Participants in the study (who were asymptomatic) were ineligible for inclusion if they had:

  • gastrointestinal symptoms requiring attendance at a primary care physician in the previous year,

  • significant co-morbidity,

  • a prior diagnosis of cancer,

  • previous colonic surgery or therapeutic anticoagulation.

Such a group would be expected to have a significantly better health status than that of an age matched general population. In fact, the SF-36 failed to show any such differences, confirming its lack of sensitivity. Only 37.3% of those invited chose to participate in the screening study suggesting that the sample consisted of those who were most positive about screening. Such people would be expected to underestimate any negative psychosocial experiences because of the perceived benefits of the procedure.

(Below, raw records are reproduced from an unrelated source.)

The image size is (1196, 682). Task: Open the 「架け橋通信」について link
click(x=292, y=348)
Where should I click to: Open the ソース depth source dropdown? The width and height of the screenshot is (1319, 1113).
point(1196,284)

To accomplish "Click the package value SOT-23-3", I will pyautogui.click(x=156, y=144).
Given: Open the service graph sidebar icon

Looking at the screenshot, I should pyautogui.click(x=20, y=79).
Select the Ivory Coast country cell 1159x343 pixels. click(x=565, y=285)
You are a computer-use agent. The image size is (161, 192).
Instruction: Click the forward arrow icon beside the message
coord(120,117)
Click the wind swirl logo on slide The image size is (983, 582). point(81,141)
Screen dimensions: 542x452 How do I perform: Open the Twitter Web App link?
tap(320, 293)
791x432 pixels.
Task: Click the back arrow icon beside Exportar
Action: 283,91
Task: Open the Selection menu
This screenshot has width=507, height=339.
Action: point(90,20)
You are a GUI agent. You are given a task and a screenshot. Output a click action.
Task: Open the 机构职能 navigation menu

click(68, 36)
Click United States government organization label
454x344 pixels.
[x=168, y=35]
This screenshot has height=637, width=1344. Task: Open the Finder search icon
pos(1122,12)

Taupin et al only found differences post colonoscopy on the mood domains of vitality, emotional role limitations and mental health. However, even for these domains mean scores only increased between 1.9 and 4.4 points, well below the 10 to 20 points needed for a clinically meaningful improvement in health status on the SF-36 subscales [38].

Despite the evidence presented in their paper the authors concluded that: "Average-risk persons benefit significantly from colon cancer screening with colonoscopy, by improving in Mental Health and Vitality domains of Quality of Life". Such a conclusion is not justified. First, the psychosocial consequences of screening are best investigated in a randomised design. Secondly, it would be necessary to employ a PRO with good psychometric and scaling properties. It is essential that the PRO used has high content validity in order to capture the psychosocial consequences of screening accurately. Evidence of the unidimensionality of the collected data should also be reported. Finally, it is pertinent to ask whether it is ethical to give participants in screening exercises the impression that they will benefit from the process itself, given the absence of evidence supporting this conclusion and the availability of proof that false-positive results are common and have an adverse effect on well-being and health status [26, 27].

Conclusion

At present it is far from clear that cancer screening in a general population is effective. Such screening has the potential to be as harmful as it is beneficial. It is equally important to investigate the harms of a screening test as its benefits. For example, potential reductions in mortality from cancer need to be contrasted with the psychosocial consequences of false-positive screening results. When measuring the adverse effects of screening it is necessary to employ PRO's that are relevant to the population and that have good psychometric properties. It is recommended that the Rasch model should be adopted as the 'gold standard' for determining the adequacy of a PRO. Only where the data collected fit the Rasch model can they be verified as being objective, sufficient and reliable.